Summit low on visible outcomes

Modi Xi

The just-concluded second ‘informal summit’ between Prime Minister Narendra Modi and Chinese President Xi Jinping at Mamallapuram was high on atmospherics and photo opportunities but low on visible outcomes. Expectations over the summit were low. Relations between the two countries have chilled considerably since early August when the Modi government announced the revocation of Article 370 and divided the state of Jammu and Kashmir into two Union Territories. India was upset that China along with Pakistan took what is an internal matter to the United Nations Security Council. A week ago, India carried out a massive military exercise in Arunachal Pradesh, the territory over which China lays claim. Considering this rough run-up, it is surprising that the Mamallapuram meeting produced anything at all. The two sides decided on setting up a new high-level mechanism to look into trade and investment issues. They agreed that terrorism is a “common threat” and that they would continue to make “joint efforts” at tackling it on a “non-discriminatory basis. It remains to be seen whether this intent will be translated into practice.

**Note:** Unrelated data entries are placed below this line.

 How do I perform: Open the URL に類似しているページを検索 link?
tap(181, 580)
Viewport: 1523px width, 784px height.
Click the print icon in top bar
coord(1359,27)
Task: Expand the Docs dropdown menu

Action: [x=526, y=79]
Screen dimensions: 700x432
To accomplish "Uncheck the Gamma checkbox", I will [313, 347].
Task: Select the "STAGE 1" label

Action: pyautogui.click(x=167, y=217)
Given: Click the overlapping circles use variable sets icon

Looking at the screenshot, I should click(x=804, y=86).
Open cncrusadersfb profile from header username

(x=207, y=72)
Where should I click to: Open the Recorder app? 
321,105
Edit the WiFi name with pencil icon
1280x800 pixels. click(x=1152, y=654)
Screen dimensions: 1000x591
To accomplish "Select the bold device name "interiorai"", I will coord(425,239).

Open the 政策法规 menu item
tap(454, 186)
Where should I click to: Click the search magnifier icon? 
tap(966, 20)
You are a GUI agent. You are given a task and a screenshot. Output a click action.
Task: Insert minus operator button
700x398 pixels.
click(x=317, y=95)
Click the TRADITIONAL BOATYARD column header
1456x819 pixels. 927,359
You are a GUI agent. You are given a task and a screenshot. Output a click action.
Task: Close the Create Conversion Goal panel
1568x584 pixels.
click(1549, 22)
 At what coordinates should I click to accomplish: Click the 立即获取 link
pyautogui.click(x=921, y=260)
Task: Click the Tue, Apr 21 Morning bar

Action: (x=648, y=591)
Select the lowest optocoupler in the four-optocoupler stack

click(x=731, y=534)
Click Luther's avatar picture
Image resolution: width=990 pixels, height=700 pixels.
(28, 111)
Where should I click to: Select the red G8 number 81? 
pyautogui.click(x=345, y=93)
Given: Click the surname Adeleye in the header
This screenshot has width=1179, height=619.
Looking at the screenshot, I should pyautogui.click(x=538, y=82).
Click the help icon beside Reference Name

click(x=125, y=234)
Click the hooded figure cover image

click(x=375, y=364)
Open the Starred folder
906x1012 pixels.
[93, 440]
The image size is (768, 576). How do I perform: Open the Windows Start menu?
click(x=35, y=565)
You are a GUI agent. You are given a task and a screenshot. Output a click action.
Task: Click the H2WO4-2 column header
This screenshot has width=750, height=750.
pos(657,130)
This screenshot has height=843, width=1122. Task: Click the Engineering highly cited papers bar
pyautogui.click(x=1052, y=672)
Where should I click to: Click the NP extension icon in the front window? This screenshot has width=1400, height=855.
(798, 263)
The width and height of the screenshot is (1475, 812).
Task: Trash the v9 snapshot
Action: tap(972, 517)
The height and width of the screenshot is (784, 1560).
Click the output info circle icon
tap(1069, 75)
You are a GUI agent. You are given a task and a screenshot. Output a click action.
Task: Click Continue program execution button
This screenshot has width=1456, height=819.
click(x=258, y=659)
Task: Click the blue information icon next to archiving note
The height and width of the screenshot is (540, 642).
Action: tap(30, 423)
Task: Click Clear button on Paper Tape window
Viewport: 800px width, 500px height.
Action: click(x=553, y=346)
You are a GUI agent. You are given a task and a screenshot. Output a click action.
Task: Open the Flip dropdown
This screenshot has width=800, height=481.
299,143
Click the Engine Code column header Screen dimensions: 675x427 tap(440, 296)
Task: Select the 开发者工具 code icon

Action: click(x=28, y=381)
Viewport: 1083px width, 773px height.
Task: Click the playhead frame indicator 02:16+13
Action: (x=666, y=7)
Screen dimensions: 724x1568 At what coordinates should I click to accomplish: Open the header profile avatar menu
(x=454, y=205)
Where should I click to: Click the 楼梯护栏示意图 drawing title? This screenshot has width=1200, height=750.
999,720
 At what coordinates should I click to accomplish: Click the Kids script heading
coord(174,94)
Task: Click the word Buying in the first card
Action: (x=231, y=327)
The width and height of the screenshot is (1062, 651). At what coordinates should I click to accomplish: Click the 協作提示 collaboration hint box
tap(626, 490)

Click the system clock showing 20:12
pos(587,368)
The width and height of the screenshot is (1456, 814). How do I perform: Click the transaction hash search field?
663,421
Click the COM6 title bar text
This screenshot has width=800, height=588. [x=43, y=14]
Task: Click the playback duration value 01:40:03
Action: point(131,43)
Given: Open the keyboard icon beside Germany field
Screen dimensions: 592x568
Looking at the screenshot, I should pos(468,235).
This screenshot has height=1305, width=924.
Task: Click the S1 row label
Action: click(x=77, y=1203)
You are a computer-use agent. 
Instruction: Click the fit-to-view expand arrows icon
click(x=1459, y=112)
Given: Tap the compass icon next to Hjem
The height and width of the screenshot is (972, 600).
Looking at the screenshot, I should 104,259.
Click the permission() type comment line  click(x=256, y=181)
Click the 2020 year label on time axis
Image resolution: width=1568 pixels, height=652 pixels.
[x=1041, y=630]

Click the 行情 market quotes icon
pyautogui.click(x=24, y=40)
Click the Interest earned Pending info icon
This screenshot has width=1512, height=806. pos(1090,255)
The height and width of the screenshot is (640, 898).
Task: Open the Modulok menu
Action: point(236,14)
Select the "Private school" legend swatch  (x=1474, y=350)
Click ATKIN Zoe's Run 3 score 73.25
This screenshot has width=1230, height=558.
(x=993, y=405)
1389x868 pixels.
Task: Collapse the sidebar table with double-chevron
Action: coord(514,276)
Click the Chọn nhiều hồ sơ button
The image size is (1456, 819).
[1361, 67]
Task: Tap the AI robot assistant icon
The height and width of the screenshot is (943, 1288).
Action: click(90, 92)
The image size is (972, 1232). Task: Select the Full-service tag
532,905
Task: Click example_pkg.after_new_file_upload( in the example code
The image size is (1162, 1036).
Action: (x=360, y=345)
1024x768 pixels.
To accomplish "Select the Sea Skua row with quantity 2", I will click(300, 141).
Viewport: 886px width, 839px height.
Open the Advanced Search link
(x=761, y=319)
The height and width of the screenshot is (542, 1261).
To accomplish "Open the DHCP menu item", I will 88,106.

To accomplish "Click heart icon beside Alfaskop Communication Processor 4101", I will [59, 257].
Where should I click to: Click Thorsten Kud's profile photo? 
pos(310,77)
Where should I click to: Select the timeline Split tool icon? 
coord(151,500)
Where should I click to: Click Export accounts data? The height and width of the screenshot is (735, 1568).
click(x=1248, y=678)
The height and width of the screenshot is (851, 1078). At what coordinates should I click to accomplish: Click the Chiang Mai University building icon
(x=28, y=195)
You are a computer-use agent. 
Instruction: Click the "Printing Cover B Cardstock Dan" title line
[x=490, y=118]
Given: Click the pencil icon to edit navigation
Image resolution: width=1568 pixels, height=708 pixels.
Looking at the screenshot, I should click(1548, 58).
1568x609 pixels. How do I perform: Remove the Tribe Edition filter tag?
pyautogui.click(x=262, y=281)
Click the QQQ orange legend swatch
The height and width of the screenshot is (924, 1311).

The first informal summit at Wuhan in April last year was a response to the 73-day eyeball-to-eyeball confrontation between the Indian and Chinese armed forces at Doklam. The Wuhan summit didn’t produce a joint statement but was relatively productive. The two sides agreed to manage their relations so that differences do not escalate into disputes, by agreeing to provide ‘strategic guidance’ to their respective militaries to improve communication. In other words, they dealt with the main issue of concern at that time — the possibility of military confrontation. This time, Xi and Modi ducked talking about the key issue that frayed ties in recent months — Kashmir.

‘Informal summits’ are useful as they allow leaders to have free-wheeling discussions away from officials. Both at Wuhan and Mamallapuram, Xi and Modi reportedly had “heart-to-heart” and “candid” discussions. Hopefully, the Mamallapuram meeting will push Sino-Indian relations out of the rut it has fallen into. However, these by themselves cannot improve bilateral relations that are bedevilled by serious territorial disputes and trade deficits. Relations between two rising powers that are rivals and neighbours to boot are tricky. Those between India and China have a long history and are complicated by Pakistan’s relations with Beijing. Such issues need to be addressed by in-depth discussions and structured dialogue. The road from Mamallapuram will not be easy but Modi and Xi cannot avoid discussing nettlesome issues any longer.